# INFORMATION PROVIDED:
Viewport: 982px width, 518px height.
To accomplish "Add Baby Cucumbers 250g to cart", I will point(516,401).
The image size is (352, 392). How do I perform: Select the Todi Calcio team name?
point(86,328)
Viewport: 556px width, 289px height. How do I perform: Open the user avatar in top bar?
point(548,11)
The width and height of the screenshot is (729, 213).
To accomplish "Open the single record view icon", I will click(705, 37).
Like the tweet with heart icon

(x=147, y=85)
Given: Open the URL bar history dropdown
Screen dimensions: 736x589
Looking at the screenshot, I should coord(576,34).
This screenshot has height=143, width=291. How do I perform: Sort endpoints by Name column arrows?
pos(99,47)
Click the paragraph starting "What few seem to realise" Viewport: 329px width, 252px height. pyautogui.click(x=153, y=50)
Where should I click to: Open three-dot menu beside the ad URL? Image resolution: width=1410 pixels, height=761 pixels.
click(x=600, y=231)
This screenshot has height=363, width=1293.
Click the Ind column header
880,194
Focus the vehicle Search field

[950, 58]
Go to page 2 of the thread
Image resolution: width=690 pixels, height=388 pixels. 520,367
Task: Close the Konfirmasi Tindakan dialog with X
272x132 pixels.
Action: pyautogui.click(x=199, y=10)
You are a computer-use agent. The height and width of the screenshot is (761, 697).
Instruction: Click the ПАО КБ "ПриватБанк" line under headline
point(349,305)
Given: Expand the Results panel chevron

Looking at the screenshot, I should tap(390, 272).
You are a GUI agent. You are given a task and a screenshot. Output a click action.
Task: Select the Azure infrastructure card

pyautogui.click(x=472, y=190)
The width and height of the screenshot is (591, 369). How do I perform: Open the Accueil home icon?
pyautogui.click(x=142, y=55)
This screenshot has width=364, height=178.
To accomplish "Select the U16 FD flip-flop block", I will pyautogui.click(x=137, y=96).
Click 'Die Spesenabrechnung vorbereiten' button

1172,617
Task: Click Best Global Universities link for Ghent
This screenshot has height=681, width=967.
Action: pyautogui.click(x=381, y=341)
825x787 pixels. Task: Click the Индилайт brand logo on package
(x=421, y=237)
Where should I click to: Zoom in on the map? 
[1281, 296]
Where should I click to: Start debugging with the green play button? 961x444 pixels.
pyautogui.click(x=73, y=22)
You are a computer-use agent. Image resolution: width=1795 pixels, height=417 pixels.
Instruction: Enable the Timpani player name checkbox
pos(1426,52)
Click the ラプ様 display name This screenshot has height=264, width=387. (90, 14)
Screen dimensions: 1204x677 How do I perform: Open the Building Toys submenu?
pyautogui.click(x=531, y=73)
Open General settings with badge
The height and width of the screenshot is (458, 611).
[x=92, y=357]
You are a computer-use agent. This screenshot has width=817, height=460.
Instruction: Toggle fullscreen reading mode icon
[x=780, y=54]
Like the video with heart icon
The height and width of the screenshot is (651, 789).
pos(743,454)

# TASK REQUIREMENTS:
Your answer should be the lines above, from the line containing "Click the Ind column header" up to and including the line containing "Task: Close the", reproduced exactly and with nothing else.

# ANSWER TO THIS TASK:
Click the Ind column header
880,194
Focus the vehicle Search field

[950, 58]
Go to page 2 of the thread
Image resolution: width=690 pixels, height=388 pixels. 520,367
Task: Close the Konfirmasi Tindakan dialog with X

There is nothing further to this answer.